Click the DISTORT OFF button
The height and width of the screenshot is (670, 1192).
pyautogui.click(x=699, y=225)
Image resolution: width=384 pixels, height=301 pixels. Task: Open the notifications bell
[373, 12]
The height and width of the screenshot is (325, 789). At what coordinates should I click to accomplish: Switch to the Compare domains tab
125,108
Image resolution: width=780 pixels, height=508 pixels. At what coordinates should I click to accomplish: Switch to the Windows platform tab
■ ■ ■
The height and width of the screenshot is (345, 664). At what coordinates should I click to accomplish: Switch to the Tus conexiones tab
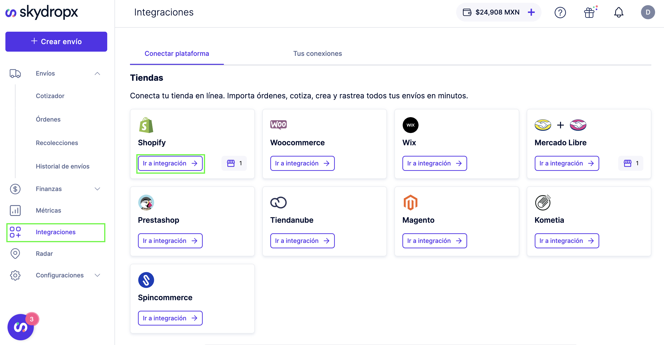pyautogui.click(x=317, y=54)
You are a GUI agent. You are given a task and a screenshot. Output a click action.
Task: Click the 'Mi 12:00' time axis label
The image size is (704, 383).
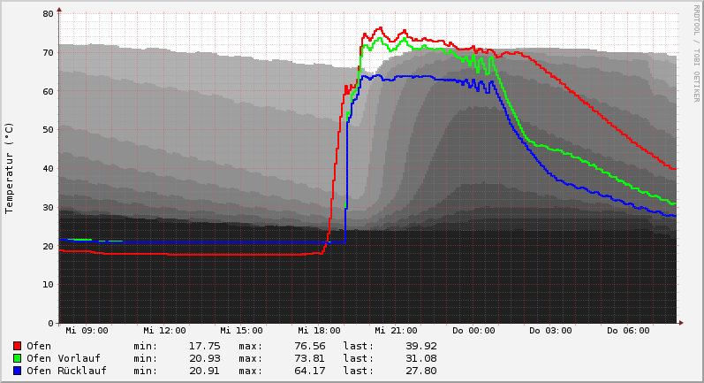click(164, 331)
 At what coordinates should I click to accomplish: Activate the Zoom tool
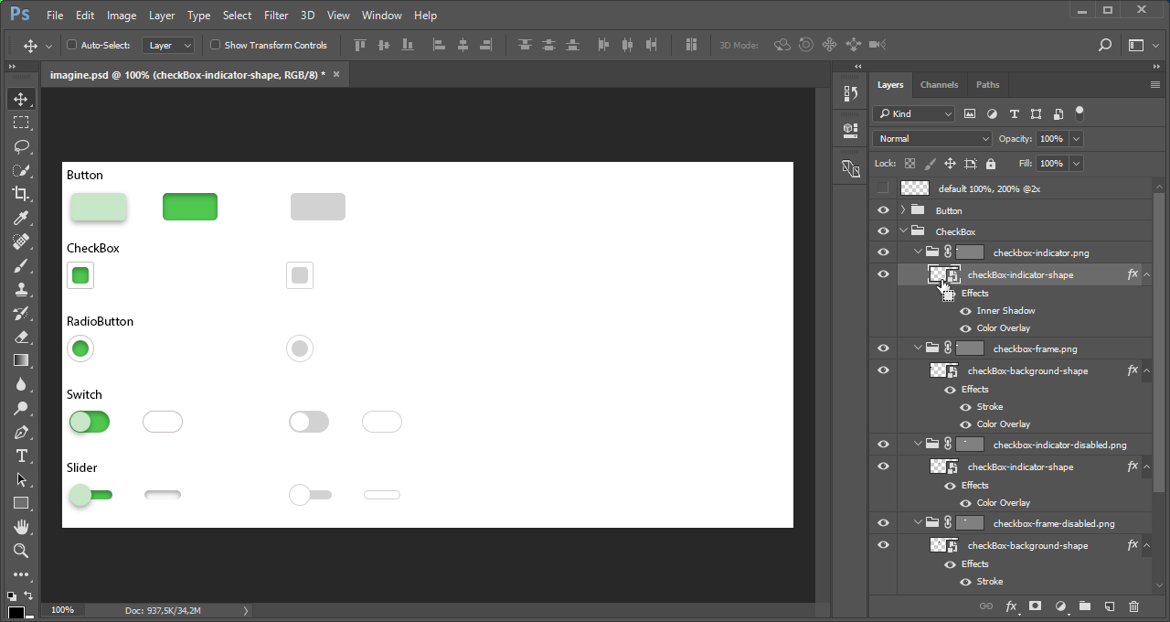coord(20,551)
■ ■ ■
- What the task asks: Recast the stretch of items from the line containing "You are a GUI" through the line containing "coord(20,551)" as a Markdown table with columns Row and Line, numbering each line and skipping blank lines. Leave the pictures out of the table.

- Solution to this task:
| Row | Line |
|---|---|
| 1 | You are a GUI agent. You are given a task and a screenshot. Output a click action. |
| 2 | Task: Click the 'Mi 12:00' time axis label |
| 3 | The image size is (704, 383). |
| 4 | click(164, 331) |
| 5 |  At what coordinates should I click to accomplish: Activate the Zoom tool |
| 6 | coord(20,551) |